PROBLEM REQUIREMENTS. Only the lines below starting at the one that contains "Instruction: Click the データとカスタマイズを管理 link" and ending at the one that contains "Image resolution: width=584" are to be reproduced, exactly and with both ends kept.

(Stored data entries)
◆ ◆ ◆ ◆

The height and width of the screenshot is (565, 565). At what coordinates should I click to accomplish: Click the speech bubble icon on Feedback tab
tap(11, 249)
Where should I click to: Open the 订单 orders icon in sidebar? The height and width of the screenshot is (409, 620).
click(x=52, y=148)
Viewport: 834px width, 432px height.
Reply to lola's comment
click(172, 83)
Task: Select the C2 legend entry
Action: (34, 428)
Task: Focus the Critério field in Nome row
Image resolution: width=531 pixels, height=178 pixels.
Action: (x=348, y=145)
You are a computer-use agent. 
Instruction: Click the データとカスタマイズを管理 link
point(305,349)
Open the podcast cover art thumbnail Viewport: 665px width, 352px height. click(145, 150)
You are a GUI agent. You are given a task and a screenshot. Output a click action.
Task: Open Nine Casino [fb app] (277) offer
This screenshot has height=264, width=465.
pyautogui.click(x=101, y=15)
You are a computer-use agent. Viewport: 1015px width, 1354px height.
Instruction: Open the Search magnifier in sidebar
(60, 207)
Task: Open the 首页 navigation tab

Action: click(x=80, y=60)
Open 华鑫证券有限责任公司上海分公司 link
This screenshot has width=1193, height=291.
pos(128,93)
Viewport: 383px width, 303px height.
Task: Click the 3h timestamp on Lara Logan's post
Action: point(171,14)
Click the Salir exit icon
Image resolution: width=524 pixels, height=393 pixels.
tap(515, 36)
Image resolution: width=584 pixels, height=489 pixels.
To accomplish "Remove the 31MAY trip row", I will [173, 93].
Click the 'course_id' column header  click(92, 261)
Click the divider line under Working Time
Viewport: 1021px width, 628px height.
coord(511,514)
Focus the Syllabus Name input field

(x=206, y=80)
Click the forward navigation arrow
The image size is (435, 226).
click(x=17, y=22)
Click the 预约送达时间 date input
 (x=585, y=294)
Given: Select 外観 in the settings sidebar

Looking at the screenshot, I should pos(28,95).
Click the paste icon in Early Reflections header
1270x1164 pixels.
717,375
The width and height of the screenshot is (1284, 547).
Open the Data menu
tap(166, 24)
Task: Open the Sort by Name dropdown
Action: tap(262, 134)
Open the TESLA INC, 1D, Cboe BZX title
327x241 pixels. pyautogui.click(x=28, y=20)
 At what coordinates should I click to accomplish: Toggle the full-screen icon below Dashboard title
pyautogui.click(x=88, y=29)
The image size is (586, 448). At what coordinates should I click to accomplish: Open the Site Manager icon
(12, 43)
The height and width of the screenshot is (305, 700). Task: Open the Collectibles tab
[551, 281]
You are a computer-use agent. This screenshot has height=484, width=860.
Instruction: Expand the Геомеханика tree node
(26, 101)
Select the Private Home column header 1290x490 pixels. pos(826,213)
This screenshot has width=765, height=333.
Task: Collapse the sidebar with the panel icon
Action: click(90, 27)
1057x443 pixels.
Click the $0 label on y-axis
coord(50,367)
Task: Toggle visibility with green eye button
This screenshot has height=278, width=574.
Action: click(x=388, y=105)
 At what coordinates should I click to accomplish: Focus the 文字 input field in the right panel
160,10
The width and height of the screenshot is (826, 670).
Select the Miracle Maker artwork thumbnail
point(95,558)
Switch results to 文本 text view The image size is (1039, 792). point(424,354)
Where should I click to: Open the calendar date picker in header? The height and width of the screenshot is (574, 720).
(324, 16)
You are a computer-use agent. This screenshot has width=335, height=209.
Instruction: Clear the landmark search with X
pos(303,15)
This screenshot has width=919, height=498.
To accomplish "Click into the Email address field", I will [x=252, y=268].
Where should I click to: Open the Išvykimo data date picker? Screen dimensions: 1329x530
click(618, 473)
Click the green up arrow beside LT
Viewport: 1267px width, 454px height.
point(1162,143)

◆ ◆ ◆ ◆

COMPLETED TASK.
Instruction: Click the データとカスタマイズを管理 link
point(305,349)
Open the podcast cover art thumbnail Viewport: 665px width, 352px height. click(145, 150)
You are a GUI agent. You are given a task and a screenshot. Output a click action.
Task: Open Nine Casino [fb app] (277) offer
This screenshot has height=264, width=465.
pyautogui.click(x=101, y=15)
You are a computer-use agent. Viewport: 1015px width, 1354px height.
Instruction: Open the Search magnifier in sidebar
(60, 207)
Task: Open the 首页 navigation tab

Action: click(x=80, y=60)
Open 华鑫证券有限责任公司上海分公司 link
This screenshot has width=1193, height=291.
pos(128,93)
Viewport: 383px width, 303px height.
Task: Click the 3h timestamp on Lara Logan's post
Action: point(171,14)
Click the Salir exit icon
Image resolution: width=524 pixels, height=393 pixels.
tap(515, 36)
Image resolution: width=584 pixels, height=489 pixels.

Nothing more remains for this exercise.